Stored data entries
Segment Open

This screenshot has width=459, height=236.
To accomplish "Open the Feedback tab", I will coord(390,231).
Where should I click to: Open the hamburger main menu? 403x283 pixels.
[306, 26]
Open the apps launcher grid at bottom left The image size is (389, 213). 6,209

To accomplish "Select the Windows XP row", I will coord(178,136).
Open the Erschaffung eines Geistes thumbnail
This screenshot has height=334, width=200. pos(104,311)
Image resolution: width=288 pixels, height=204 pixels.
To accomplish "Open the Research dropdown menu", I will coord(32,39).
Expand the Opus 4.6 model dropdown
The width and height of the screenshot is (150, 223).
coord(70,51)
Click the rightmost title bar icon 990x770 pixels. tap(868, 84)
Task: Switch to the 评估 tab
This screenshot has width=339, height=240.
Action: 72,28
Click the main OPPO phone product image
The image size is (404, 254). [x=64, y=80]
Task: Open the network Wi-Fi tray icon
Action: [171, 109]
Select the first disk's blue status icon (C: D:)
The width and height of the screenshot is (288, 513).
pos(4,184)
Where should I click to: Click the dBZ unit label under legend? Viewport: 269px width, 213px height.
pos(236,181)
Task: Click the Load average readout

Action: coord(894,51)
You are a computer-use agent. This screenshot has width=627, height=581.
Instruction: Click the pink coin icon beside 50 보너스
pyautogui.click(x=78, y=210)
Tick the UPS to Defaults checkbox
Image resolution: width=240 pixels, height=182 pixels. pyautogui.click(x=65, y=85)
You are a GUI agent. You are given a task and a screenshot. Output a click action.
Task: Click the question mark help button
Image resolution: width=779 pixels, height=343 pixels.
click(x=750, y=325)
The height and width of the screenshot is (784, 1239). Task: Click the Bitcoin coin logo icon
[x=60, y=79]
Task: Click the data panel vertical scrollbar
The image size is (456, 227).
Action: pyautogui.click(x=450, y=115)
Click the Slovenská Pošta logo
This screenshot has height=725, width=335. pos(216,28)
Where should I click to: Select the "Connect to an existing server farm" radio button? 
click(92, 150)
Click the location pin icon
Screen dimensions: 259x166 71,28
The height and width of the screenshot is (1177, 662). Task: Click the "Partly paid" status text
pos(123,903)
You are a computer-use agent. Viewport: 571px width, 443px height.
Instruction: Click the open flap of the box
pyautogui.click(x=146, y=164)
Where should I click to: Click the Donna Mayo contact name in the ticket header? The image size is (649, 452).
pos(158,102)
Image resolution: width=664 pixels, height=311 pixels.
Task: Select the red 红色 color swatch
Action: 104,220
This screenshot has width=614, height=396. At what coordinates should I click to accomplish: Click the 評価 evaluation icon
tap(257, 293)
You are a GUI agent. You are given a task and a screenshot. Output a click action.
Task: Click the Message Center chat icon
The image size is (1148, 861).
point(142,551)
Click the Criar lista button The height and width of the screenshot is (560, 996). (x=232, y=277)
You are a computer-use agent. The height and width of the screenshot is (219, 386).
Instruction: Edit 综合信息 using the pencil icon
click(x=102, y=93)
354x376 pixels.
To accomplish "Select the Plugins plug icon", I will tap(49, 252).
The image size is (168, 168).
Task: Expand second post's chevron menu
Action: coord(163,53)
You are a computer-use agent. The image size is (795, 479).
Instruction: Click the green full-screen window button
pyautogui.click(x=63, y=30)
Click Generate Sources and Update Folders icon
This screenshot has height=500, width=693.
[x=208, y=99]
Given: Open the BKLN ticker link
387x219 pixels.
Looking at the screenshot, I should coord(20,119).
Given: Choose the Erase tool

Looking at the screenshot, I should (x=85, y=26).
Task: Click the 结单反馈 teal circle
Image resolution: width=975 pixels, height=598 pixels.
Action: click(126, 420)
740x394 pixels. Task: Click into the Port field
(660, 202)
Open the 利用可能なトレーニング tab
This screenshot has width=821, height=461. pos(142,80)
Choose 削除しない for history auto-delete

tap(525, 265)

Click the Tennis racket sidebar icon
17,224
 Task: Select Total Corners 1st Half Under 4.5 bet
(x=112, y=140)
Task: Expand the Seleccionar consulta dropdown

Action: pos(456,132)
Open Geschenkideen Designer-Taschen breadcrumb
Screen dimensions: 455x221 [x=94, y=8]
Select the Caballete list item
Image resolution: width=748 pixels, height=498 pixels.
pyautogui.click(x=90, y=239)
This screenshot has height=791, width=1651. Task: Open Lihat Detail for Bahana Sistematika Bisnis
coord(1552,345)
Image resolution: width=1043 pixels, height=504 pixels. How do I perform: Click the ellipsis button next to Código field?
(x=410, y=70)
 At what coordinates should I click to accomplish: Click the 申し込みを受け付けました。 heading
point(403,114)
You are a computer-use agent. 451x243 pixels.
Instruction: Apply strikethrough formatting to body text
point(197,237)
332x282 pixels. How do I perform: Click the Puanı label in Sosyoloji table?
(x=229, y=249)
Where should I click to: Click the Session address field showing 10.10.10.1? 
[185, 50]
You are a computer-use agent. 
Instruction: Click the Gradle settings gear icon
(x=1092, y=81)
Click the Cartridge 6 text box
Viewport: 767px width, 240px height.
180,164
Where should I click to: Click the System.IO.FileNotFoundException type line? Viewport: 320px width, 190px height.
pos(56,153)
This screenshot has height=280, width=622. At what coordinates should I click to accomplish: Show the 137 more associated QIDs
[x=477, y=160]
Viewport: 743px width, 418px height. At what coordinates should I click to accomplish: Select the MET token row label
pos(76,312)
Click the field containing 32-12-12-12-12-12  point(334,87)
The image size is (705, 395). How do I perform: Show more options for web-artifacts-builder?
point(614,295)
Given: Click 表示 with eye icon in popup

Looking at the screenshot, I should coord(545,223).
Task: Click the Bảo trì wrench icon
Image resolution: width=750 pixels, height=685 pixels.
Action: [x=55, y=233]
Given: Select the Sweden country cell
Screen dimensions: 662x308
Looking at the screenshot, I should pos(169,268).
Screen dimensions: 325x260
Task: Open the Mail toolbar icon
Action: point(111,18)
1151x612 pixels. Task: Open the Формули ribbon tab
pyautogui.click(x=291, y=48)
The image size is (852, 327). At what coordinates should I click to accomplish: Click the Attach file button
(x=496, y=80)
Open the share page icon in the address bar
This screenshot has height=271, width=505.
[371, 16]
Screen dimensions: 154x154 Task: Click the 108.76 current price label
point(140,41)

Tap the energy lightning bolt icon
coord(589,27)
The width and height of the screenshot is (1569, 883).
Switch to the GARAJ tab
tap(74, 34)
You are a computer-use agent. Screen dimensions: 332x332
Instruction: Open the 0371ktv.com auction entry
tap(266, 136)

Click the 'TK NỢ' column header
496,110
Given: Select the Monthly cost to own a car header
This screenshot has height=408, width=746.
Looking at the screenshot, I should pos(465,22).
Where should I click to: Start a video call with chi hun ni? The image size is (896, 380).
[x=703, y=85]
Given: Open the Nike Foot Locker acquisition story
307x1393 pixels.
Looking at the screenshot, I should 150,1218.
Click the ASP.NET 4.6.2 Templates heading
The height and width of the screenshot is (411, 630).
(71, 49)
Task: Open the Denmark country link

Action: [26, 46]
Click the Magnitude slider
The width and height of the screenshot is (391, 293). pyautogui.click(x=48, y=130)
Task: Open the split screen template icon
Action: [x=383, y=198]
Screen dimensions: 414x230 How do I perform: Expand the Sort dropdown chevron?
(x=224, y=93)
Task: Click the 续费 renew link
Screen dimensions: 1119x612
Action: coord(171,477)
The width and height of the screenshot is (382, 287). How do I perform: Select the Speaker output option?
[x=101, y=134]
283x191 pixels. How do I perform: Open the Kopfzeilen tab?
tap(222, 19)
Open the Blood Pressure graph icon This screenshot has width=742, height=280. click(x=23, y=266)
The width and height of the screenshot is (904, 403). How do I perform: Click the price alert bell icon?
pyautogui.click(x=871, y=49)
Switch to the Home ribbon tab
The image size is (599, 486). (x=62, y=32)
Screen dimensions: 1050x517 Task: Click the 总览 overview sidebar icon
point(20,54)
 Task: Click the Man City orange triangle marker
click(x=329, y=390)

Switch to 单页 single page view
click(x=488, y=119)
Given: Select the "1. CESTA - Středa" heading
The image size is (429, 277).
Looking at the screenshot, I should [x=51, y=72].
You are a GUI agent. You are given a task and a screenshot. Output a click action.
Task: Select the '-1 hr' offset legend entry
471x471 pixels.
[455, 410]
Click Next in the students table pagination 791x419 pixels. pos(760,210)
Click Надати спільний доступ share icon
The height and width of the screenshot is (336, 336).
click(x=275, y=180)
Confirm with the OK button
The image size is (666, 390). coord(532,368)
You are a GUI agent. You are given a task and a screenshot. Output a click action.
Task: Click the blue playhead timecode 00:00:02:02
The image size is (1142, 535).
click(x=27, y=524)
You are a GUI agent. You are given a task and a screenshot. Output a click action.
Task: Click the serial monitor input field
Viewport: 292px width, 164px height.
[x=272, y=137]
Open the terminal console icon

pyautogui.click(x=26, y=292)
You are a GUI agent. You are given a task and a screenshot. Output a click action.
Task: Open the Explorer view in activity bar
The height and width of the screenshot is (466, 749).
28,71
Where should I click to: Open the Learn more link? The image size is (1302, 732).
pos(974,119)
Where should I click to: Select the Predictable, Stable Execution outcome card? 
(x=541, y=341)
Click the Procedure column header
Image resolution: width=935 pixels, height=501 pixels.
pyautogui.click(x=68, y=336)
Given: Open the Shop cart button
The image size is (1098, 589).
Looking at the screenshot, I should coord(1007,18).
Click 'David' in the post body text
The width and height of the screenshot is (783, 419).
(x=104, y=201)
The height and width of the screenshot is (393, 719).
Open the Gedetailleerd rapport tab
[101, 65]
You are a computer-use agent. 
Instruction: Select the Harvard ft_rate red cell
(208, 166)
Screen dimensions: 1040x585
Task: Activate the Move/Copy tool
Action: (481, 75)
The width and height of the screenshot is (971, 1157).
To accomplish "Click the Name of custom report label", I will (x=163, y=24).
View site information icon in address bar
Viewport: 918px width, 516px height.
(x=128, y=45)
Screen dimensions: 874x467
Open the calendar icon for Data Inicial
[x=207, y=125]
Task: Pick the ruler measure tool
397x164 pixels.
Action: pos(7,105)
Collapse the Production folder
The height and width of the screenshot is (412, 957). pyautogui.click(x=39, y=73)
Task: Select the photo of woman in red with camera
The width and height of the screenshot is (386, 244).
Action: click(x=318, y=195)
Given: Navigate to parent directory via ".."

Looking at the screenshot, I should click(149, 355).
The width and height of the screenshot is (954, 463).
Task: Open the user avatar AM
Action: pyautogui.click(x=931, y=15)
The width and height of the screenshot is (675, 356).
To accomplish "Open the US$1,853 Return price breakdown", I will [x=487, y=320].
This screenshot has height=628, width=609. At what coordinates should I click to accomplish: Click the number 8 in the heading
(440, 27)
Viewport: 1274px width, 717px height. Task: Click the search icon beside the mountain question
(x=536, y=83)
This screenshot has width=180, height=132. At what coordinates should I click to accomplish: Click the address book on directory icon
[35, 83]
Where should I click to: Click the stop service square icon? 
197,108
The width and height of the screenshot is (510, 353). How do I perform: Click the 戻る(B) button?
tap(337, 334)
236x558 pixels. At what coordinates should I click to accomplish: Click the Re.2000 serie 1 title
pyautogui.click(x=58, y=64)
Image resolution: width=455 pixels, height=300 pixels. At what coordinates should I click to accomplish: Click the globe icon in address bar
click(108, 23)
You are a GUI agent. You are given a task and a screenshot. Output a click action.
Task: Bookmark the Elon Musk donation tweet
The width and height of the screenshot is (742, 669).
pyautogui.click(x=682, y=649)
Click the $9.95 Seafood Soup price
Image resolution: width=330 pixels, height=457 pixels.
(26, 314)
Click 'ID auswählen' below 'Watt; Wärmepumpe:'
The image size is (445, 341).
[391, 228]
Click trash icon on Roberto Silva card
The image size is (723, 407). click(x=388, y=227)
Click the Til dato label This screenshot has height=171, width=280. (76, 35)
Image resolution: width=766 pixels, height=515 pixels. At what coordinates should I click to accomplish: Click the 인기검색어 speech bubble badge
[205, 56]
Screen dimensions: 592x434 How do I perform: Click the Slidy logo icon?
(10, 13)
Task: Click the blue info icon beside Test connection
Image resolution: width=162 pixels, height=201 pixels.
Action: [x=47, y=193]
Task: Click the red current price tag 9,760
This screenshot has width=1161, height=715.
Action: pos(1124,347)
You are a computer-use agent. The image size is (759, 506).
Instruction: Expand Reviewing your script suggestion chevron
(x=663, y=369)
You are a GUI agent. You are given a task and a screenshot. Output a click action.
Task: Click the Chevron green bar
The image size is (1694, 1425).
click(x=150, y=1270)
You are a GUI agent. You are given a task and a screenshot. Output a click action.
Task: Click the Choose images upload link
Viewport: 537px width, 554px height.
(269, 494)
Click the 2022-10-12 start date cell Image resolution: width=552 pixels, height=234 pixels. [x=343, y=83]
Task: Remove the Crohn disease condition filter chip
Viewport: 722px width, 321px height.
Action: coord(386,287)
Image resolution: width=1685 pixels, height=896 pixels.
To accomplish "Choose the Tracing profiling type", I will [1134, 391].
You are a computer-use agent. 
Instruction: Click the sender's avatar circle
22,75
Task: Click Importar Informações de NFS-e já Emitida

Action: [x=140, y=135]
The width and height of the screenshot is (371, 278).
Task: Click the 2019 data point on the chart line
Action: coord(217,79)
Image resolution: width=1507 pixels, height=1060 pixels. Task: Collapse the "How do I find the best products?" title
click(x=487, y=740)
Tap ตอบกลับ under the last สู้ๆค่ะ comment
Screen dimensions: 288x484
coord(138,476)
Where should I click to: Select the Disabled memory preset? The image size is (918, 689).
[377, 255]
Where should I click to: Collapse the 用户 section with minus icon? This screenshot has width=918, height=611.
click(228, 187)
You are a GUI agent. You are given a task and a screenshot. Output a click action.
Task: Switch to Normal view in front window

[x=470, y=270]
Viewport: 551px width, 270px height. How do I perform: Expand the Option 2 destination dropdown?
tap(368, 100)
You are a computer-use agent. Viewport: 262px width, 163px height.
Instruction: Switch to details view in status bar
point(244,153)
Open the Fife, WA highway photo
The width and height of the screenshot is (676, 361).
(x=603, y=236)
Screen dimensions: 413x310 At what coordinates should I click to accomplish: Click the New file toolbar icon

Segment Closed

→ Aim of the exercise: The range runs from the line above containing "The width and height of the screenshot is (971, 1157)." to the line containing "The width and height of the screenshot is (675, 356).", inclusive. Restate those lines word for word and no others.

→ Expected answer:
The width and height of the screenshot is (971, 1157).
To accomplish "Click the Name of custom report label", I will (x=163, y=24).
View site information icon in address bar
Viewport: 918px width, 516px height.
(x=128, y=45)
Screen dimensions: 874x467
Open the calendar icon for Data Inicial
[x=207, y=125]
Task: Pick the ruler measure tool
397x164 pixels.
Action: pos(7,105)
Collapse the Production folder
The height and width of the screenshot is (412, 957). pyautogui.click(x=39, y=73)
Task: Select the photo of woman in red with camera
The width and height of the screenshot is (386, 244).
Action: click(x=318, y=195)
Given: Navigate to parent directory via ".."

Looking at the screenshot, I should click(149, 355).
The width and height of the screenshot is (954, 463).
Task: Open the user avatar AM
Action: pyautogui.click(x=931, y=15)
The width and height of the screenshot is (675, 356).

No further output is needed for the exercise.